To test this hypothesis, we implemented several algorithms in Common LISP, building on Ray Mooney's publicly available Machine Learning library. The implemented algorithms are DOS, a basic separate-and-conquer rule learning algorithm using information gain as a search heuristic and no stopping criterion for noise handling, WIN-DOS-3.1, an implementation of windowing as shown in Figure 1 that wraps a windowing procedure around DOS, and WIN-DOS-95, an algorithm that integrates windowing into DOS as shown in Figure 3. All algorithms are limited to 2-class problems, i.e., they learn a theory that discriminates positive from negative examples by classifying all examples that are covered by the rules as positive, and all examples that are not covered by the rules as negative. Note, however, that this is not a principle limitation of the approach, as there are several ways for solving multi-class problems with binary rule learning algorithms of the type discussed in this paper [12,1,19].

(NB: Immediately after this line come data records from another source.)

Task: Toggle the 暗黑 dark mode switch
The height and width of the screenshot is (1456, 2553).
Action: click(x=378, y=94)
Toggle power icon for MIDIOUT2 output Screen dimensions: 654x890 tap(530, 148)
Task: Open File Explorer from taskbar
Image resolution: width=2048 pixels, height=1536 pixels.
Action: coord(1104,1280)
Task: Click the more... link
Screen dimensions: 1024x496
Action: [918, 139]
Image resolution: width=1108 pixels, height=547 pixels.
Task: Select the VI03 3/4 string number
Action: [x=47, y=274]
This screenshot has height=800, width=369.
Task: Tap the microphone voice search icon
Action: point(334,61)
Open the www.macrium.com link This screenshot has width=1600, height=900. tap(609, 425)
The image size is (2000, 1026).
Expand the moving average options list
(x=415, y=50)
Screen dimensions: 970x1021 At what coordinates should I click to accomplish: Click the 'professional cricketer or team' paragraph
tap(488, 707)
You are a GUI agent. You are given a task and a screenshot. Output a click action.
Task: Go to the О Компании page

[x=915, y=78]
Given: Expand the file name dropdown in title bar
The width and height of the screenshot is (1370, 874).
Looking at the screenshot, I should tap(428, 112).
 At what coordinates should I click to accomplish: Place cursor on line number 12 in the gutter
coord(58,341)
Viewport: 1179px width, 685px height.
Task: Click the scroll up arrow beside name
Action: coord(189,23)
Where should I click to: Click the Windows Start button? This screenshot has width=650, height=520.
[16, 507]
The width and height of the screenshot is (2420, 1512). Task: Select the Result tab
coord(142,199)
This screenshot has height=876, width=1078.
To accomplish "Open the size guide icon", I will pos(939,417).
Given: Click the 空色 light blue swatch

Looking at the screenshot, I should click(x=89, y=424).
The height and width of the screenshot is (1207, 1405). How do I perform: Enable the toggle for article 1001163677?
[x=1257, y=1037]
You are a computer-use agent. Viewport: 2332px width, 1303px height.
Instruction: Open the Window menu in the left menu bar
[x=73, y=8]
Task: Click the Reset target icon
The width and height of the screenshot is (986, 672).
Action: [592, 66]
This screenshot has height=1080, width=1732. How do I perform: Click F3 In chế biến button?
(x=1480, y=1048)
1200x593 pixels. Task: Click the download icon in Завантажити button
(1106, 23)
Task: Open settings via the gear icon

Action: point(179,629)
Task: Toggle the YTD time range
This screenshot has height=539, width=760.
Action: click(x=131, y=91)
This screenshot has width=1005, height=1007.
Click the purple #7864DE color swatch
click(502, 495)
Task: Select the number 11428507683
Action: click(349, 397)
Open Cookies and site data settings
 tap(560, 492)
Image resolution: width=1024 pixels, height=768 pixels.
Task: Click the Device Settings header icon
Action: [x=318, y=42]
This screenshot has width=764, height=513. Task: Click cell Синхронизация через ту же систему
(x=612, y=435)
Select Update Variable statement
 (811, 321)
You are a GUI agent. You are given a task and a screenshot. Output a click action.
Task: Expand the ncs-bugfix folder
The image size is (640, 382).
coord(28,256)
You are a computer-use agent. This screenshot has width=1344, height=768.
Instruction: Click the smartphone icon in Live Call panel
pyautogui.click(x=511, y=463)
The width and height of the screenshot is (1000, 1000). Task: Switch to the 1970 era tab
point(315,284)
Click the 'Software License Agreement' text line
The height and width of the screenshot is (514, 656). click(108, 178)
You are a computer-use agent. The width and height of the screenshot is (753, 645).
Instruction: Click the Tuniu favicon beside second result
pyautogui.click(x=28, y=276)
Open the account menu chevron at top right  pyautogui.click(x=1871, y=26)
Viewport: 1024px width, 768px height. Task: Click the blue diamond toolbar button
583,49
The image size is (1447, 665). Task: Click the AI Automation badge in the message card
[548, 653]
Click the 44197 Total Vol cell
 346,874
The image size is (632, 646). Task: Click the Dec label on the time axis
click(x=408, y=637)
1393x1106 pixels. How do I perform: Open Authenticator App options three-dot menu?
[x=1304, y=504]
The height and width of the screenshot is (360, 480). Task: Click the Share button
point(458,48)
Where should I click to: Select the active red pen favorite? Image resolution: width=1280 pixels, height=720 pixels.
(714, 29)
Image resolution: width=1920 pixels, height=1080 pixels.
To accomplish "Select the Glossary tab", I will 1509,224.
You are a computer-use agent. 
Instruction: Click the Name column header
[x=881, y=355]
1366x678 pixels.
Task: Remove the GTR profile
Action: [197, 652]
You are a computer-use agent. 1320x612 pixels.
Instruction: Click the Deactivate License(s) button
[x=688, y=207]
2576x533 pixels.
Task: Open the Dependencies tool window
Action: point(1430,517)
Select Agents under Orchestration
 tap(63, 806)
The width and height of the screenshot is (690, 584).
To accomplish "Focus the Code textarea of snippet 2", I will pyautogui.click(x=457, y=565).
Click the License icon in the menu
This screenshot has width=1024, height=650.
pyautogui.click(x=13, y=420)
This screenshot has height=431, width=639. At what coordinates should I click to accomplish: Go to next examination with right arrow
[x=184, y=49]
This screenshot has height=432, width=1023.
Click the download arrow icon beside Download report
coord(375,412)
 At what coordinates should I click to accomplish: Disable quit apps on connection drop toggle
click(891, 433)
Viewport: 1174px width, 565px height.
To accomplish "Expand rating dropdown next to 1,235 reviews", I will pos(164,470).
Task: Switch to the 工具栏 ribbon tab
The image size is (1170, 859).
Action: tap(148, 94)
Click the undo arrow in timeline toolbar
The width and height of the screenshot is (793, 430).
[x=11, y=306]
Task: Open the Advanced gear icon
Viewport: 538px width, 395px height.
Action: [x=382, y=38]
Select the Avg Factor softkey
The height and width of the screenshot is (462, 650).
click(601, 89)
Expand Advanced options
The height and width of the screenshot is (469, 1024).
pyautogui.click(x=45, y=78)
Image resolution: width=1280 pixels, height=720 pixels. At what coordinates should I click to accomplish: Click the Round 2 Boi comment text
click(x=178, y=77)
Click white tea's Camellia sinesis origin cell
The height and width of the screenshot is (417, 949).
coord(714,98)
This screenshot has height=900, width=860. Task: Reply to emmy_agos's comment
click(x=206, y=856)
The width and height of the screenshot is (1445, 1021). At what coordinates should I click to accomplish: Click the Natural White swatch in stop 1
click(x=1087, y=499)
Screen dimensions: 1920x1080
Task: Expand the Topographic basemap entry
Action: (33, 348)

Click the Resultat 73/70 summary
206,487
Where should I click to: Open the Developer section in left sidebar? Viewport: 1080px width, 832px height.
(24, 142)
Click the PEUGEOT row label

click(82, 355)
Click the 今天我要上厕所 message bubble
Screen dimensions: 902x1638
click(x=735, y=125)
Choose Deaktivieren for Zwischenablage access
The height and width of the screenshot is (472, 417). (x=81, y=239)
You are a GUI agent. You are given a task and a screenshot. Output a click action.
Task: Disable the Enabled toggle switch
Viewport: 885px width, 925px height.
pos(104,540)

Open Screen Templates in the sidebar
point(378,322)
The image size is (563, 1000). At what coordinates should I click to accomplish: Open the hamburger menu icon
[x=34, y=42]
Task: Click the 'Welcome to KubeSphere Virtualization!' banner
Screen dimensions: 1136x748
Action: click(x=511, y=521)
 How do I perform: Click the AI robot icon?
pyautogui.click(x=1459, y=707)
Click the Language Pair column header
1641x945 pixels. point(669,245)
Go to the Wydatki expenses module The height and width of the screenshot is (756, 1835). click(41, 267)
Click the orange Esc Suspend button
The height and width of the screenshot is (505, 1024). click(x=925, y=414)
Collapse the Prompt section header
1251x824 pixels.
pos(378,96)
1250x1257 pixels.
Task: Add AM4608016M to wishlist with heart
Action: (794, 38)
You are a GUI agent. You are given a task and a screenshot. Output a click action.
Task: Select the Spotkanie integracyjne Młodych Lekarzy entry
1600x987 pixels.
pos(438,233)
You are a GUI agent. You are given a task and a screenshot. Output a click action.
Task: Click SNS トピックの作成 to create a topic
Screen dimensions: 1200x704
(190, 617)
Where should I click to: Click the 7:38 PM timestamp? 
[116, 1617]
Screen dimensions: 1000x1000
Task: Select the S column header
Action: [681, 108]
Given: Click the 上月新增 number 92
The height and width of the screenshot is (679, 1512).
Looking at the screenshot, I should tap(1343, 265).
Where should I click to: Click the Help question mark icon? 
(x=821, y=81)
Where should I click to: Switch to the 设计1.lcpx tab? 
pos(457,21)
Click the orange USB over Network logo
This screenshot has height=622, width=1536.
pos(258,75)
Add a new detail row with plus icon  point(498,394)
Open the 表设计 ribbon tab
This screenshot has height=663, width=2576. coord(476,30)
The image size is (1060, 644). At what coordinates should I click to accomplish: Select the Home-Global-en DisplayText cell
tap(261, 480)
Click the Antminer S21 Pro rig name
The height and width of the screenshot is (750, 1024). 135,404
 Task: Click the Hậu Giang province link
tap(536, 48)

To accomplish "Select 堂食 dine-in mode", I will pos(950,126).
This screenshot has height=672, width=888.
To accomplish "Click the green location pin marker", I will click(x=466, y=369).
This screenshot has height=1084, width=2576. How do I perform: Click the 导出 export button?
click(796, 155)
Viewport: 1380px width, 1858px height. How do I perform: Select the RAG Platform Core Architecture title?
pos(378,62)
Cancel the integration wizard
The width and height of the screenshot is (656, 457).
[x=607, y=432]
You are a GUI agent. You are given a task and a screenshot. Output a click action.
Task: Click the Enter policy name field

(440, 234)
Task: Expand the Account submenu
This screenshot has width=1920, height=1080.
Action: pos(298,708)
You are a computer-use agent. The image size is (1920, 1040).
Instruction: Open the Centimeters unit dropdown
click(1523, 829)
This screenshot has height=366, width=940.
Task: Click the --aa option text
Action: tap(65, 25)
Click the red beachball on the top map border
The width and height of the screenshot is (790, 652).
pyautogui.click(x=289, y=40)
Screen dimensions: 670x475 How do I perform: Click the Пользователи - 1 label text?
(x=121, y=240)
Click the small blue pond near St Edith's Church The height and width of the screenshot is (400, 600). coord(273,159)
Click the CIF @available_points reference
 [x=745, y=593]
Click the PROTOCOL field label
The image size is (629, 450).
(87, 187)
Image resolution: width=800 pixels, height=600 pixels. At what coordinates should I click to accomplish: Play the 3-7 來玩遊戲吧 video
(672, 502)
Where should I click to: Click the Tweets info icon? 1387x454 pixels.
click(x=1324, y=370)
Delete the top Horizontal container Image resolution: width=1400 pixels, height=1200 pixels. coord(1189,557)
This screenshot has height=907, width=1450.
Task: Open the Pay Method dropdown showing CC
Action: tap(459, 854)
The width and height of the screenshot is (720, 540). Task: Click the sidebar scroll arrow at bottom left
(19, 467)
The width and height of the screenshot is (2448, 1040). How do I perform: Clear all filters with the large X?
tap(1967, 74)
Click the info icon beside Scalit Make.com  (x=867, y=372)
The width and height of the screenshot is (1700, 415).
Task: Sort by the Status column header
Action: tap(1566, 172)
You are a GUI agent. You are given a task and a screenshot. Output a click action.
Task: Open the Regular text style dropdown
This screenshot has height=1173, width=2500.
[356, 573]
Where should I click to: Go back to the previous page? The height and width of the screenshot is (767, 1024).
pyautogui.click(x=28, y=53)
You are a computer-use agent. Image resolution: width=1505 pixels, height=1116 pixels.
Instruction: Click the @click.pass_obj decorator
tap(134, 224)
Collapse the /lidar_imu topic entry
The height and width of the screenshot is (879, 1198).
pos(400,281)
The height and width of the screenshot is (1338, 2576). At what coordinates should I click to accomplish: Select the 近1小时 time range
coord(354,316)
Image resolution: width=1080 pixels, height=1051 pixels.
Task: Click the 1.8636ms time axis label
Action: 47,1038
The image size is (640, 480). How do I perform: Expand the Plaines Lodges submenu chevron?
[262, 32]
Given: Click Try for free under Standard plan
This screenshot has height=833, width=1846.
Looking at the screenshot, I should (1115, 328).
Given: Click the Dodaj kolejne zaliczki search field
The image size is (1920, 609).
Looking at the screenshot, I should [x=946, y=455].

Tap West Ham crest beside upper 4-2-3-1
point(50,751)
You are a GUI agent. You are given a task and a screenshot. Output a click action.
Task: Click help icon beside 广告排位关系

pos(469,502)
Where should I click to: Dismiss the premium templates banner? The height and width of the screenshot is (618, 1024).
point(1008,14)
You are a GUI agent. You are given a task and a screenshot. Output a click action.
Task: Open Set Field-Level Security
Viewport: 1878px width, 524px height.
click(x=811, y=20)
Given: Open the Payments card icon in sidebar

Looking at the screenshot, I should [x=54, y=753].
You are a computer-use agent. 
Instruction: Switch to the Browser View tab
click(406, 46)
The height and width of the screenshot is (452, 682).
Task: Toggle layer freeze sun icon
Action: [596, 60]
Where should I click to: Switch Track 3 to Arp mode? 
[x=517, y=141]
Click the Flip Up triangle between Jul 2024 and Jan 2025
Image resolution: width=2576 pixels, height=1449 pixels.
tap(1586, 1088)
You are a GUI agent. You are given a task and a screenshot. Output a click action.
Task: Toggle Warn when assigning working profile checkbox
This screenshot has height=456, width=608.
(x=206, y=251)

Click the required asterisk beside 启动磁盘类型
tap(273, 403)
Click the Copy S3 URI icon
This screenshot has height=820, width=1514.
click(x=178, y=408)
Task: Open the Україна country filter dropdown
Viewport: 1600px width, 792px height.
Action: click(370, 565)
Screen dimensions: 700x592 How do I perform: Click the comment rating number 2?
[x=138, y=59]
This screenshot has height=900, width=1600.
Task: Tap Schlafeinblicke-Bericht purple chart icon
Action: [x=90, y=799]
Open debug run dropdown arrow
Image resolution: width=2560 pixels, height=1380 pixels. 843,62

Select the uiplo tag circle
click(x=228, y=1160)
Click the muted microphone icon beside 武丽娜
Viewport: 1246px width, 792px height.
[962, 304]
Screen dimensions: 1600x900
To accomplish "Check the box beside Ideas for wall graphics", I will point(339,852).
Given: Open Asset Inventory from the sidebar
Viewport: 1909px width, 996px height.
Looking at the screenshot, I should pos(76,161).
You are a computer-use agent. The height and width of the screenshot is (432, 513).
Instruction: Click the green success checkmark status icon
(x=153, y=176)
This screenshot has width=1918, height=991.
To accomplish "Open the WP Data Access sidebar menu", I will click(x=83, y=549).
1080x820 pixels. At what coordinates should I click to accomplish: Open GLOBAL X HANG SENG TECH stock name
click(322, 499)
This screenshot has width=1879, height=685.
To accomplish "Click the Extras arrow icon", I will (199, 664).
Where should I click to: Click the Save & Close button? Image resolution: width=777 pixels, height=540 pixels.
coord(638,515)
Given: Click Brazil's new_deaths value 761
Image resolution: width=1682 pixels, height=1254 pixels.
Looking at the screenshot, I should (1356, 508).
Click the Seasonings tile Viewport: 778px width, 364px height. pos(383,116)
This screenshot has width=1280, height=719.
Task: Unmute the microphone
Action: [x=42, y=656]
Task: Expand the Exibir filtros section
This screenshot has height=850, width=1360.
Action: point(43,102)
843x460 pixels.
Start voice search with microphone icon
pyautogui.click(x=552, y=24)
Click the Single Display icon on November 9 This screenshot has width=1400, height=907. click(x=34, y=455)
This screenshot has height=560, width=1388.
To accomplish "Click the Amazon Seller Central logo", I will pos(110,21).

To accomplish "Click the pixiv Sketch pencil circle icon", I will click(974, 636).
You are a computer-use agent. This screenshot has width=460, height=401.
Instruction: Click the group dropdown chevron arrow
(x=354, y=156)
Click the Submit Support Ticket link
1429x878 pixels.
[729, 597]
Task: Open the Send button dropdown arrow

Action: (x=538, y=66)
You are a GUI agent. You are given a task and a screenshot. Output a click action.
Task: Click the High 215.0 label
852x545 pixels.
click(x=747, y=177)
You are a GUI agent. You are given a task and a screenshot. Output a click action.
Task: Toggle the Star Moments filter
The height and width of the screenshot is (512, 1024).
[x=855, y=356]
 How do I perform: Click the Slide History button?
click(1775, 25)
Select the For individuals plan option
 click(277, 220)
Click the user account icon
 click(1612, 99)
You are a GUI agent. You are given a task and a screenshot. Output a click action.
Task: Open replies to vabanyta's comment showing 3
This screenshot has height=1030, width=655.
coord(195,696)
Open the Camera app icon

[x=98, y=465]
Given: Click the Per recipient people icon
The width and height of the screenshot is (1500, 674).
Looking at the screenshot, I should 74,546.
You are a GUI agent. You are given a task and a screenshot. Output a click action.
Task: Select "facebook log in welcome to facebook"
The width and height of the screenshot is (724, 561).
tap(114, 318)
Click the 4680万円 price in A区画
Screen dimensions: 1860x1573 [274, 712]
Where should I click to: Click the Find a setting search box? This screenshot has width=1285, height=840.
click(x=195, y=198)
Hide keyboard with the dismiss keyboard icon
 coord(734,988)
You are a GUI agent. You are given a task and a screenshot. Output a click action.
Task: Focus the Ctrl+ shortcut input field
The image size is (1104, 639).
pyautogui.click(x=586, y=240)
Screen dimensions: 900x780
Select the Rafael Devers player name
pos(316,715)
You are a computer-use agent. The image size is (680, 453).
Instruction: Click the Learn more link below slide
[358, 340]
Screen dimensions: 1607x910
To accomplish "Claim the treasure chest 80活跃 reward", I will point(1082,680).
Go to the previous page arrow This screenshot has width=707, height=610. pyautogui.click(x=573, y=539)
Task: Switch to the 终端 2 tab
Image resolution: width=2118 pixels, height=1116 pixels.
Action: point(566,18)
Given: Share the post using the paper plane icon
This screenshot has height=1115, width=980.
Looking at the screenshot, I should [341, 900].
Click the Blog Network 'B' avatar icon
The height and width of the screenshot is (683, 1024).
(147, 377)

In preliminary experiments it turned out that one problem that happens more frequently in integrative windowing than in regular windowing or basic separate-and-conquer learning is that of over-specialized rules. Often a consistent rule is found at a low example size, but other rules are found later that cover all of the examples this special rule covers. Note that this problem cannot be removed with a syntactic generality test: consider, for example, the case where a rule stating that a KRK position is illegal if the two kings are on the same square is learned from a small set of the data, and a more general rule is discovered later, which states that all positions are illegal in which the two kings occupy adjacent squares. Sometimes the examples of the special case can also be covered by more than one of the other rules.
We have implemented a heuristic procedure for removing such redundant rules: After the final theory has been learned by either of the algorithms, each of its rules is tested on the complete training set and the rules are ordered according to the number of examples they cover. Starting with the rule with the least coverage, each rule is tested whether the examples it covers are also covered by the remaining rules. If so, the rule is removed. This procedure can be implemented quite efficiently and will only be performed once at the end of each of the three algorithms.